Clinically, there are three potential strategies for improving the benefit/risk profile of aspirin in primary prevention:
- Improve risk assessment and optimize the aspirin regimen
- Include the potential impact of low-dose aspirin on non- vascular outcomes (e.g., colorectal cancer (CRC)
- Improve the safety profile of low-dose aspirin by increasing the use of gastroprotectant agents e.g., PPIs particularly in the elderly.
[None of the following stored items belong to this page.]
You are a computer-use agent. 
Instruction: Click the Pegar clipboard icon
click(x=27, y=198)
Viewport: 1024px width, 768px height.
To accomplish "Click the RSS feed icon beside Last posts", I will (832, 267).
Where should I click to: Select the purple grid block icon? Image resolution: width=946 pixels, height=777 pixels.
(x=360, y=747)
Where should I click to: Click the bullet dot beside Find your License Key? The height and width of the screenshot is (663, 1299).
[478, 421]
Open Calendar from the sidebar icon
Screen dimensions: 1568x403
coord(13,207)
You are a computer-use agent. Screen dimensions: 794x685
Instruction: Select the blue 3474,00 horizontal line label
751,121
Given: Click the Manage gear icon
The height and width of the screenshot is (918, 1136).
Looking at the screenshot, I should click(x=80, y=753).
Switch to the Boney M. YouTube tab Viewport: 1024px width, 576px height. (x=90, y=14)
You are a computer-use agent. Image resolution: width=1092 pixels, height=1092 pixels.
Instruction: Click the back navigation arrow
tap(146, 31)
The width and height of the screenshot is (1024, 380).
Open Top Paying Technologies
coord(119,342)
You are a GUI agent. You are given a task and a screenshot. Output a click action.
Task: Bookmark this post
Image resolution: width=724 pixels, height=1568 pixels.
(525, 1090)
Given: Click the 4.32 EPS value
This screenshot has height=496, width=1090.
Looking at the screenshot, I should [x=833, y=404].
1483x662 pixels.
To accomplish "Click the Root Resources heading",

In summary, low-dose aspirin is universally recommended for acute treatment and secondary prevention of CVD events, it is also generally recommended for those at higher risk with diabetes. It can also be considered in primary prevention for those with a high risk of CVD. The use of aspirin remains a decision that should involve a discussion between a clinician and a patient given the need to weigh the CV and cancer benefits against the bleeding risk, patient’s preferences, costs and other factors.
References
- ISIS-2 Collaborative group Randomised trial of intravenous streptokinase, oral aspirin, both , or neither among 17 187 cases of suspected acute myocardial infarction: ISIS-2. Lancet 1998; 332 (8607) 349-360
- Steering Committee of the Physicians’ Health Study Research Group. Final report on the aspirin component of the ongoing Physicians’ Health Study. N Engl J Med. 1989 Jul 20;321(3):129-35. doi: 10.1056/NEJM198907203210301. PMID: 2664509
- Bowman L, Mafham M, Stevens W, Haynes R, Aung T, Chen F, Buck G, Collins R, Armitage J; ASCEND Study Collaborative Group. ASCEND: A Study of Cardiovascular Events iN Diabetes: Characteristics of a randomized trial of aspirin and of omega-3 fatty acid supplementation in 15,480 people with diabetes. Am Heart J. 2018 Apr;198:135-144. doi: 10.1016/j. ahj.2017.12.006. Epub 2017 Dec 24. PMID: 29653635; PMCID: PMC5971211
- McNeil j, Nelson M, Woods R et al. Effect of aspirin on all-cause mortality in the healthy elderly. N Engl J Med 2018; 379:1519- 1528
- Gaziano JM, Brotons C, Coppolecchia R et al. Use of aspirin to reduce risk of initial vascular events in patients at moderate risk of cardiovascular disease (ARRIVE): A randomised double-blind, placebo-controlled trial. Lancet 2018 392 (10152); 1036-1046
Round Table Discussion
Professors’ Junbo Ge (China), Jean-Phillipe Collet (France), Carlo Patrono (Italy), J Michael Gaziano (USA), Bianca Rocca (Italy) and Gemma Vilahur (Spain) Aspirin is regularly used in the Chinese adult population, but the dosage used is smaller in the elderly and in low weight women where 25mg or 50 mg doses are selected instead of the usual 75-100 mg daily dose recommended for those of a more standard weight. Helicobacter pylori has been identified as an important factor in the Chinese population contributing to bleeding risk with aspirin and efforts are being made to investigate and treat this infection. Factors such as age or having comorbidities and other medications e.g., anticoagulants for atrial fibrillation can complicate the picture. It is important to find ways to identify the thrombus prone population and the use of calcium scores may help with this.
From France a view was raised that the distinction between primary and secondary CVD prevention was artificial and that instead a linear increased risk should be considered with the same risk scale used to define aspirin strategy. Getting the balance between risk and benefit right can be complex and better use of tools is required to do this accurately, for example using imaging to identify high risk patients.
Other discussion looked at how CVD risk, as a whole, is better controlled now than in the 1990s, for example, lipid control; blood pressure control; and aggressive management of familial hypercholesterolaemia.
Health care providers need to identify those patients most likely to benefit from aspirin therapy by utilising risk assessment tools and empowering patients with the knowledge of aspirins preventative effects.